I’ve never had any major problems with any e-trading platform. The system will never ignore my orders or submit a wrong order. However, when it’s necessary to write in to a human to manage my account recently, my instructions were ignored 4 times in a row. They finally told me I had to sign a form to make the instructions go through. I did that and the same problem occurred for the 5th time.
When times are bad, we’re all afraid of losing customers. It thus boggles the mind when some people still dare to provide such poor service to their clients and customers. Last week, I dumped vPost (customer since 2006?) for being clueless about my lost package and not even answering my queries logically. This week, I’m dumping OCBC Securities (client since 2011). Let’s see what the competition has to offer.
Alas, I do miss the good old days of dealing with competent humans, but given the attitudes and communication skills of some human beings nowadays, I would rather deal with machines. We need to pray that the automated systems we’re on will never break down. Human support is bad news. So what has gone wrong here? I’ll come to that later, but while we consumers are glad that there is competition, not everyone is in favour of it.
Mr Ong Ye Kung seems to like monopolies or political hegemony, insinuating that competition in the political arena is a bad thing. In his speech at the Institute of Policy Studies in January 2017, Mr Ong painted two likely scenarios of multi-party systems.
1. Unions and various associations and even the media become split as parties seek support
2. Political parties align themselves along “sinister” lines
Are you frightened yet? There’s more. Not having a government with absolute dominance in Parliament will “slow down decision-making and nimbleness while navigating an “ever-changing world and environment”.
Mr Ong is merely repeating something which we’ve been told at every election. Singapore is small, diverse and vulnerable. That we all know and accept. But the 2013 Little India riot (our first in more than 40 years) had nothing to do with political conflict and more to do with the tenuous declaration that Singapore is for everybody. So why does Mr Ong think that unions and various associations will become split and seek support? Because it’s fun to do so? Or is it because they feel that they have been left out, not properly represented and their issues are not being addressed? Not giving opposing voices any representation in Parliament will not eliminate their problems and concerns. It’ll only dampen robust debate and give an appearance of superficial harmony that prevailed in Little India prior to the riot.

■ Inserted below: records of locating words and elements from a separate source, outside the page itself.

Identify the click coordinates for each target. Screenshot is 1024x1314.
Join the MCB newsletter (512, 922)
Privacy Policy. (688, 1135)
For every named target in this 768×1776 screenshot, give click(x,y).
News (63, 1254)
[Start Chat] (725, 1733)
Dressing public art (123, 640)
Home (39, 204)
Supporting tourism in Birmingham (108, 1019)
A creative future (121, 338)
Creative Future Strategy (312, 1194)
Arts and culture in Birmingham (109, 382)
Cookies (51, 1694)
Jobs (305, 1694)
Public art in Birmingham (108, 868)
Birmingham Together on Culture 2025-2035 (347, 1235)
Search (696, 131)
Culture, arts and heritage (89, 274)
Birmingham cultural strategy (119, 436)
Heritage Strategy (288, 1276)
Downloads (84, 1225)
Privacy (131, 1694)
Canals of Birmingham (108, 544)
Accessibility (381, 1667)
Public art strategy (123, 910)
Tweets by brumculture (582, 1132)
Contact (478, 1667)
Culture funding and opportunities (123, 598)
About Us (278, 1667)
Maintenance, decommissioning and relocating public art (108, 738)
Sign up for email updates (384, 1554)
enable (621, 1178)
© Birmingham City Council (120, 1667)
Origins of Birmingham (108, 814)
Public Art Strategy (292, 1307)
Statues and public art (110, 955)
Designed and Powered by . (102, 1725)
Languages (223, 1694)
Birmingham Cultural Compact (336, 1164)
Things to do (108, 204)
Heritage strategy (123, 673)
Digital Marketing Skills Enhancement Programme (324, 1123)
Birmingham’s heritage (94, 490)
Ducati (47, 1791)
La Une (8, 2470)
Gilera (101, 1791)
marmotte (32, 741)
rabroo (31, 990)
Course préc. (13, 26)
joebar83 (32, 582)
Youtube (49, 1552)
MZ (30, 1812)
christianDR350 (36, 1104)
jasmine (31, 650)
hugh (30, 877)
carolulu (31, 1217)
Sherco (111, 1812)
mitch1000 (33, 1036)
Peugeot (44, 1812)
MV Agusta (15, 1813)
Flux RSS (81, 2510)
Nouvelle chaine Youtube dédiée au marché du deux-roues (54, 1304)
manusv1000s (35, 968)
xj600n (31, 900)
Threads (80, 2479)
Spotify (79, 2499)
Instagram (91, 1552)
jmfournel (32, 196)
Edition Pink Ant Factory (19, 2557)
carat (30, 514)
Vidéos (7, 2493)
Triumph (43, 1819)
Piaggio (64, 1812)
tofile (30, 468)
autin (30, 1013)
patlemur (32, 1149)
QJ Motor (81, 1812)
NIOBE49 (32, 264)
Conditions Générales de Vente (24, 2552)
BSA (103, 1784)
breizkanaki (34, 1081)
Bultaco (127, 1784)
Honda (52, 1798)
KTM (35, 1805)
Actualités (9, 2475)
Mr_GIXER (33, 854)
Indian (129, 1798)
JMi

I’m not sure if anybody in the audience challenged Mr Ong on his second point, but it seemed like a rather foolhardy thing to say. By making his second point, Mr Ong seems to be trying to blind side the audience to the fact that any party out there can align itself along “sinister” lines. May Buddha help Singapore if that party happens to be the only party in power. This point actually supports the fact that a single-party system may ruin Singapore!
Next, let’s talk about speed. Admittedly, Mr Ong is not the first and only leader to point out the need for speed and expediency. Let’s get back to vPost and my soon to be former stockbroking firm. So, what has happened to the folks there over the years? Why has service become so bad that the machines have become so much more reliable than the humans? And we’re not talking about solving complex mathematical problems here; just simple and straightforward customer service. Remember cartoons of frustrated folks smashing their computers? Now it’s human who is asking to be smashed. Maybe it’s because our machines have taken over so much of the work that humans have lost the ability to serve customers well. Maybe companies that want to dominate the market have bitten off more than they can chew. Monopolies can afford to care less about customer satisfaction; like TV stations that receive awards for being the most watched in Singapore and newsPAPers that claim to be the most read by Singaporeans, there is no need for them to do better. Who else can the award go to?
In the same vein, good or bad, right or wrong, popular or unpopular policies can be passed very quickly in a one-party Parliament. But speed is only good if you’re running on the right track or driving in the right direction. On the wrong track, speed ruins you. And looking at the way things are going, I take a contrarian view to those who ride the “digital” trends. No, we don’t need to get faster and faster. We really need to slow down. But then again, that’s just me. You may want to run a different track or go in a different direction. That’s your prerogative. A mature society respects and gives space to such diverse views and aspirations. A truly developed nation accepts differences, individual rights and privacy and sorts things out without the use of excessive legislation.
By asserting that speed and expediency are vital, Mr Ong is implying and assuming that his government is infallible and incapable of making any bad decisions. Isn’t that the kind of advertising that Google wouldn’t allow because it’s misleading? One problem with the one-party system is that it’s an all-or-none when it comes to policies. We can’t vote for education system and vote against the healthcare system. It’s a blank cheque. You accept all policies lock, stock and barrel. A two-party system can delay a good policy as much as it can delay a bad one. There is no perfect system out there that will suit every individual ideal.
I think we should march a bit slower. The wisdom of crowds cannot be completely trusted regardless of whether it’s a democratic majority or a compliant people under a dictatorship. But for better or for worse, our key to future happiness lies in the power to change the folks we put in charge of our postal packages, our trading accounts and our country.